I am wondering if MySQL is the right tool for this, and, if it might be, if anyone can offer me any pointers in database design for this type of project:
A part of the platform I am building requires a large data table (starting at tens of millions of records, scaling to hundreds of millions within a year or two, maybe reaching billions at some point). The structure of the data table is: int, int, float, datetime, datetime. This data table will accept data from a single source (import script) in batches of up to ten million rows. I have full control over the import script. Various applications will be pulling data via web API and probably a custom TCP server. I am expecting requests for individual rows in bursts of up to 50,000 per second.
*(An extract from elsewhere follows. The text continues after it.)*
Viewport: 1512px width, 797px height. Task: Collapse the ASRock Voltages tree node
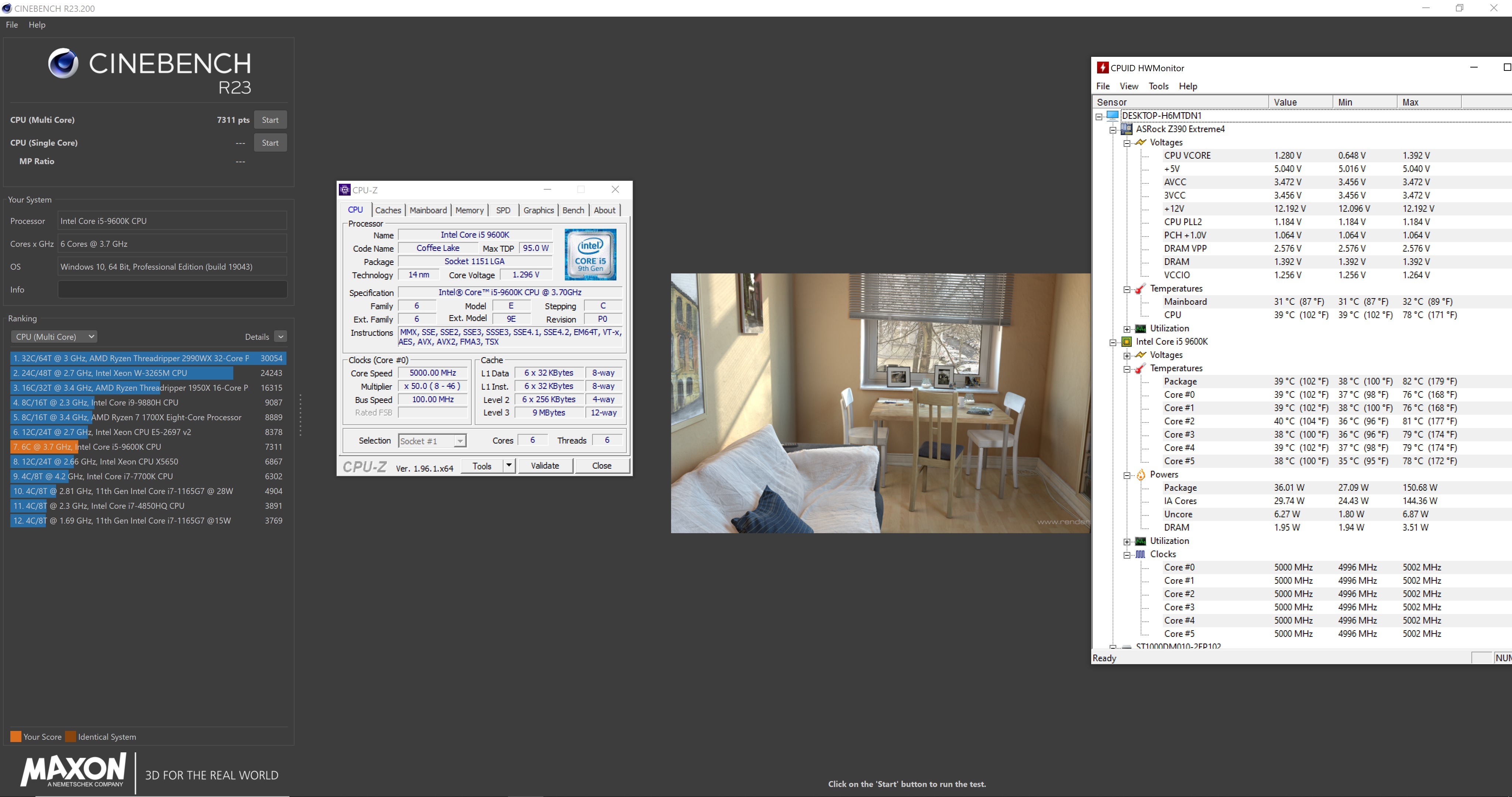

At first this sounds like a good application of a key-value design, but many of the requests will take the form:
select float where int=A and datetime<B and datetime<C order by datetime, datetime limit 0,1
the basic idea is that I’m getting the datapoint for a given series that has the latest datetime pair below a user-defined threshhold. I will probably be able to do some logic on the application layer to pull an entire series at a time, but much of that ordering will still fall to the database layer.
I’m currently running a prototype off of SQL Server 2005 and it’s very responsive at up to 1,000 requests per second with 10 million records. I am concerned about scaling to hundreds of millions of rows at 50,000 requests.
What do you think? Is MySQL the tool for the job? Should I look into NoSQL solutions? If MySQL is it, any pointers or ideas about how to best structure the importer to minimize negative performance?